「記者は不倫している」「日本国籍ではない」…“マスゴミ”叩きをするネット民の「頭の中」

新聞、雑誌、放送……、これら既存のメディア、すなわちマスコミのことをネット民は、時に“マスゴミ”と揶揄し侮蔑する。人は時に間違いを犯す。時に報道のプロを自認する既存のメディアといえども、過去にはいくつかの誤報や捏造を行ってきた黒歴史がある。それでいて後は何事もなかったかのように振る舞う。

ごく一般の社会では、たった一回のミスでもその後の社会的生命が閉ざされることもある。この差は大きい。ネット民たちがマスコミが敵対視する理由は、ただただ、この一点に尽きよう。

「今や“マスゴミ”と化したメディアは正しい情報を伝えようとしない。だからネットがそれを正さなければなりません」

こう語るのは、かつては2ちゃんねる(現・5ちゃんねる)掲示板で、今では大手ポータルサイト各種に設けられているコメント欄を主戦場とするコアなネットユーザーだ。2ちゃんねらーからネット民へ。彼の歩みはその時々で影響力を発揮するネットメディアの変遷と歩調を合わす。

「マスコミは広告収入を意識して、その報道内容を忖度したり、酷い時にはスルーすることもある。でもネット民は無収入です。だからこそ公正で中立、正しい言論ができます」

〔PHOTO〕iStock
 

このネットユーザーの彼と記者との出会いは2016年のこと。兵庫県議会議員(当時)による「公金詐取事件」の裁判時に遡る。当時、とあるネットメディアの記者の名刺を持ち、取材に当たっていた記者は、裁判の傍聴待ち時間に彼と出会った。以来、折に触れて彼から連絡をくれるようになった。

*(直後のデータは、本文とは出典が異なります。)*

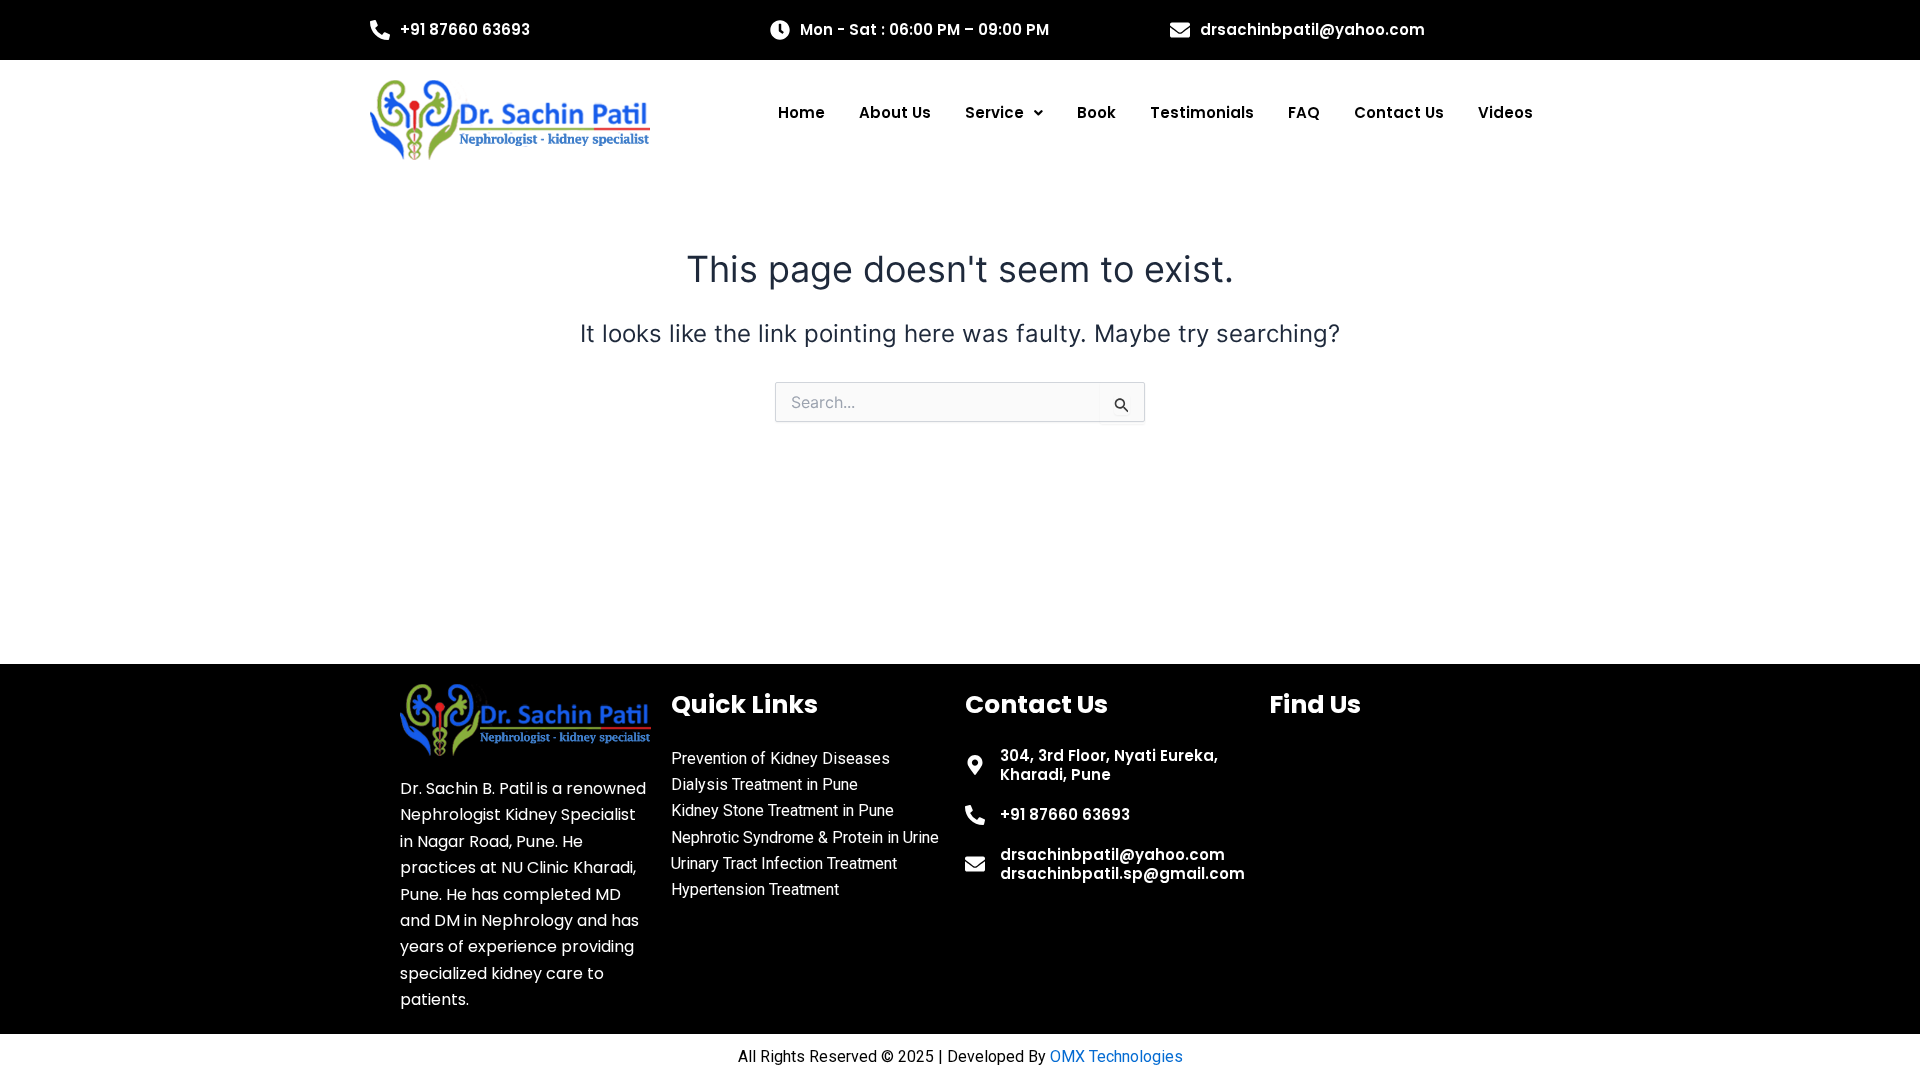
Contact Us (1399, 112)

「マスコミの監視役としてネットは存在するはずです。これからもネット民として、あなた方マスコミの報道をチェックしていきたいと思います」

当時、手厳しい言葉とは裏腹に明るく、こう話す彼の言葉を、今でも記者は昨日のことのように思い出す。その彼の話を聞くことで、今、斜陽と言われて久しいマスコミ、ジャーナリズムが抱えている問題が炙り出されるかもしれない。そうした思いから“社会の木鐸”を自認する彼の声に耳を傾けることにした。

なお、今回、記事中に彼の話を掲載するにあたり、実名での掲載の可否を尋ねたが、彼からは「日常では一般人として生活しているので実名での掲載は遠慮したい」との理由から、匿名での掲載としたことを付記しておく。